La mise sur le marché et l’utilisation des produits phyto et de leurs adjuvants est encadrée par un arrêté du ministère de l’Agriculture. La nouvelle mouture, qui a suscité de vif débat à l’automne dernier (1), est enfin parue au Journal officiel du 7 mai. Désormais, ce n’est plus à l’arrêté du 12 septembre 2006 que l’on se référera : il est abrogé est remplacé par celui du 4 mai 2017.

Un délai de ré-entrée raccourci en cas d’impérieuse nécessité

Il se décline en 17 articles relatifs à l’utilisation des produits, à la limitation des pollutions ponctuelles, et aux zones non traitées au voisinage des points d’eau. Comparé à la version de 2006, ce nouvel arrêté inclut des modifications qui portent sur :

  • L’ajout d’une possibilité de raccourcissement du délai de ré-entrée de 24 ou 48 heures à 6 ou 8 h « en cas de besoin motivé, non anticipé, et non prévisible ou impérieusement nécessaire », et sous conditions (port d’EPI, et filtre à charbon actif dans la cabine du tracteur).

Elle va de pair avec l’élargissement de la gamme de produits pour lesquels le délai de ré-entrée est allongé à 48 heures, en vue de diminuer les risques d’atteinte à la santé de l’opérateur : en plus des produits avec mentions de danger H317 et H334, les produits estampillés H340, H350, H350i, H351, H360D, H360FD, H360Fd, H360Df, H361f, H361fd ou H362 sont désormais concernés.

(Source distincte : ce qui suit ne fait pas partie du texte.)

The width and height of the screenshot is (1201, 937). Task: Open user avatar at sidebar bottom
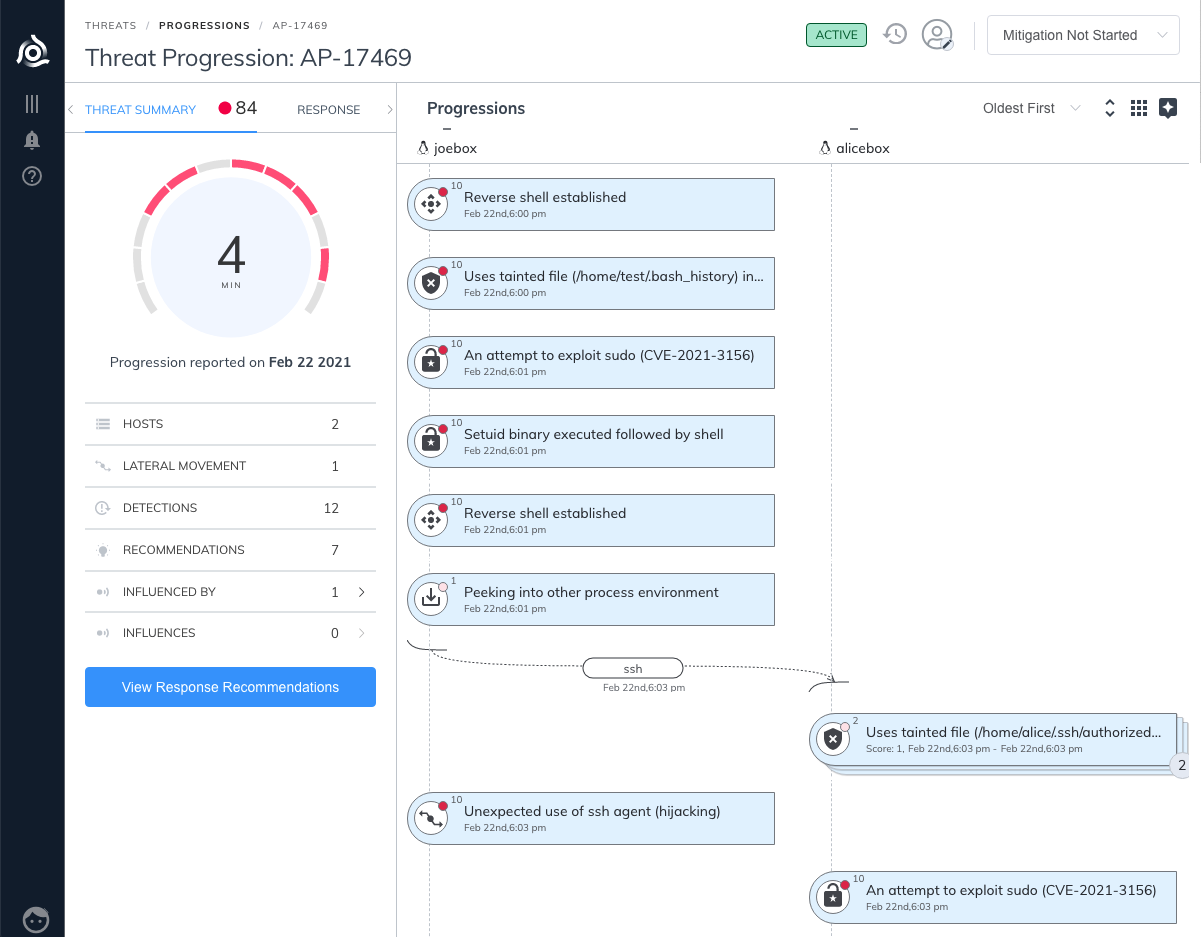[35, 919]
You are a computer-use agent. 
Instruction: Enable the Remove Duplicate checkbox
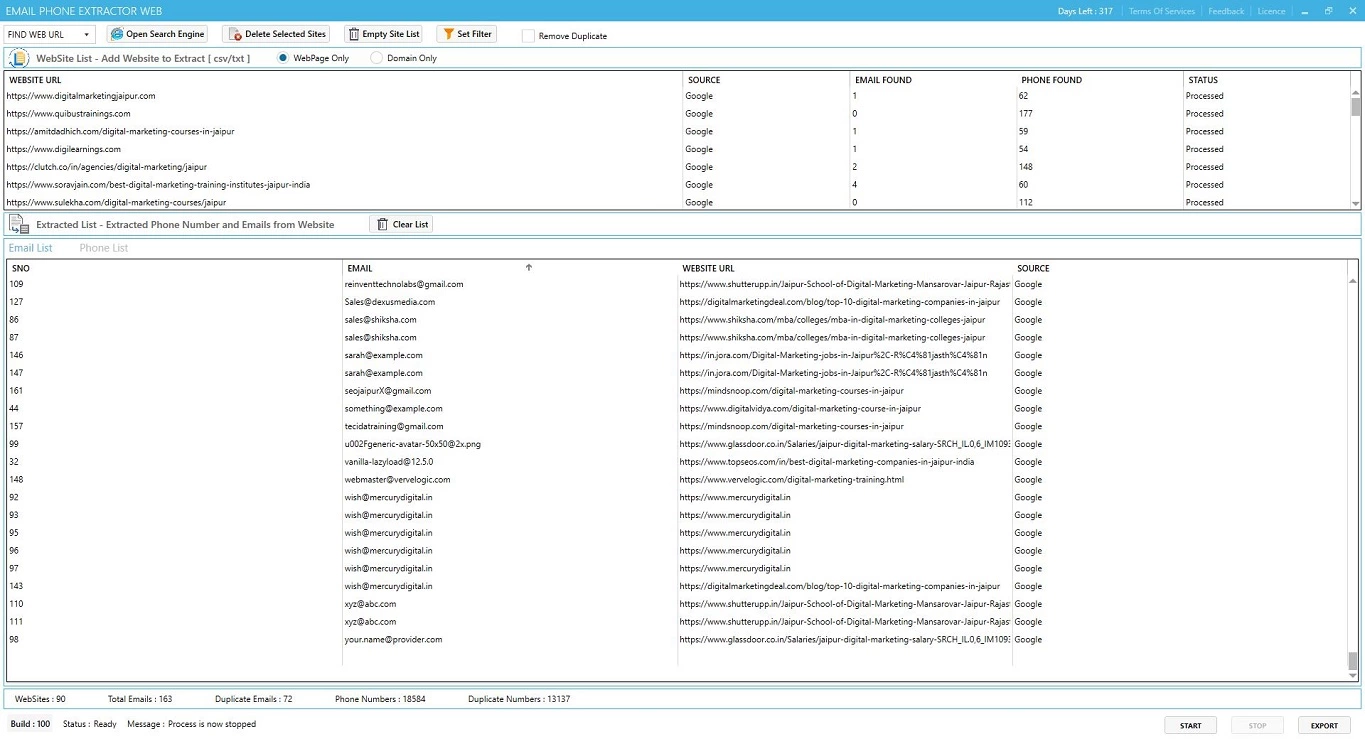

  • L’ajout de l’interdiction d’application directe de produit sur « les éléments du réseau hydrographique ». Ceux-ci incluent les « points d’eau », les bassins de rétention d’eau pluviale ainsi que « les avaloirs, caniveaux et bouches d’égouts ». Il est à noter que les points d’eau à prendre en compte pour l’application de ce point seront précisés par arrêté préfectoral, d’ici à deux mois.
  • L’autorisation d’EPI vestimentaires spécifiques aux produits phyto en remplacement de combinaisons vestimentaires.

A. Cas.

(1) Les dispositions relatives au risque de transfert par dérive de pulvérisation, et par ruissellement, et celles relatives aux lieux accueillant des groupes de personnes vulnérables, discutées cet automne, ont été abandonnées.